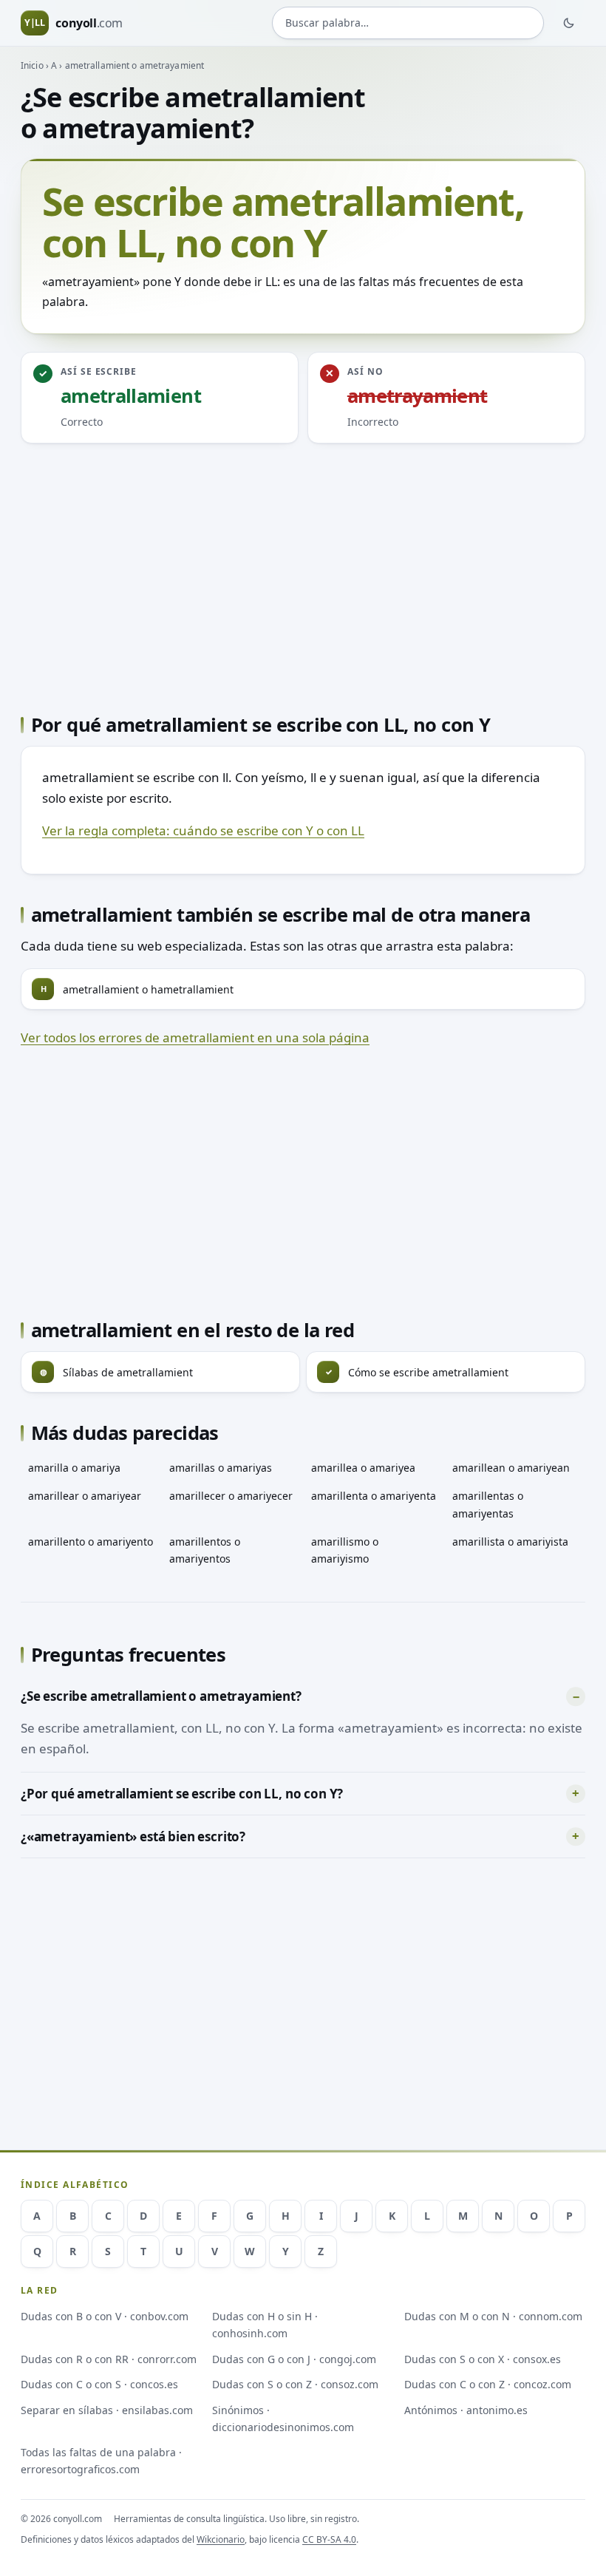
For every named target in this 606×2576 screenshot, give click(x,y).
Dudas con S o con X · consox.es (482, 2359)
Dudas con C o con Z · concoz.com (487, 2384)
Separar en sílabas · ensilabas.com (107, 2410)
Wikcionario (221, 2539)
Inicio (32, 65)
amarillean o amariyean (511, 1468)
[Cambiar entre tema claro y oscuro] (569, 23)
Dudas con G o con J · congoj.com (294, 2359)
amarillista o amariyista (510, 1542)
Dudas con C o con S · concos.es (99, 2384)
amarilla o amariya (74, 1468)
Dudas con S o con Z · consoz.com (295, 2384)
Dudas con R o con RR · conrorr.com (109, 2359)
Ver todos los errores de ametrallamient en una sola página (195, 1037)
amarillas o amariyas (220, 1468)
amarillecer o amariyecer (231, 1496)
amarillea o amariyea (363, 1468)
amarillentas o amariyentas (487, 1504)
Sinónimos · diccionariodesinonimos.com (283, 2418)
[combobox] (408, 23)
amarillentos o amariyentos (204, 1550)
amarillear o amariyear (84, 1496)
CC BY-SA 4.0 (329, 2539)
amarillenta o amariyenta (373, 1496)
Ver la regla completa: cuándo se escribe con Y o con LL (203, 830)
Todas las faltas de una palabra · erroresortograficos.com (101, 2460)
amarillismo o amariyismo (344, 1550)
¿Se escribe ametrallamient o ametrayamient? (161, 1696)
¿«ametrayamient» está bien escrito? (133, 1836)
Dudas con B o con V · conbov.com (104, 2316)
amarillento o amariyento (90, 1542)
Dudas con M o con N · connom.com (493, 2316)
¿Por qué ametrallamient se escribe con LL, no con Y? (182, 1793)
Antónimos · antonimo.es (466, 2410)
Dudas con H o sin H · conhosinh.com (265, 2324)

= = = = =

> What is needed: Look through the data above for the string "ametrallamient" and copy every line where it appears.

> Answer to this exercise:
Ver todos los errores de ametrallamient en una sola página (195, 1037)
¿Se escribe ametrallamient o ametrayamient? (161, 1696)
¿Por qué ametrallamient se escribe con LL, no con Y? (182, 1793)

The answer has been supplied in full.